**Exercise directions:**
Could you restate the data below word for word, without its pictures?

[Opening Entries provided section]

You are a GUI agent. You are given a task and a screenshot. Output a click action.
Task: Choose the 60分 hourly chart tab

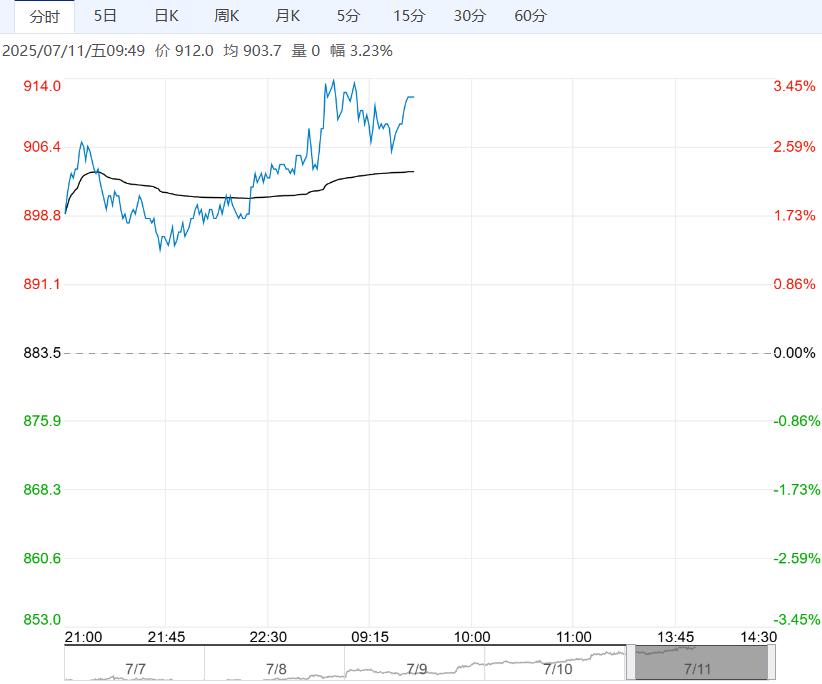[x=530, y=16]
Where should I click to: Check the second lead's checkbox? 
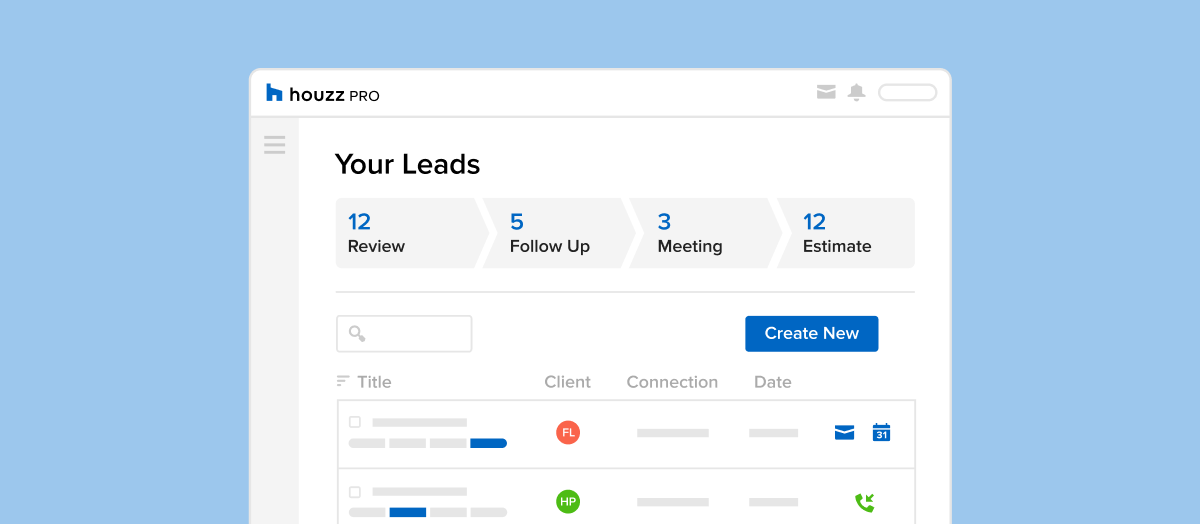(355, 492)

[Closing Entries provided section]

**Output for this task:**
You are a GUI agent. You are given a task and a screenshot. Output a click action.
Task: Choose the 60分 hourly chart tab

[x=530, y=16]
Where should I click to: Check the second lead's checkbox? 
(355, 492)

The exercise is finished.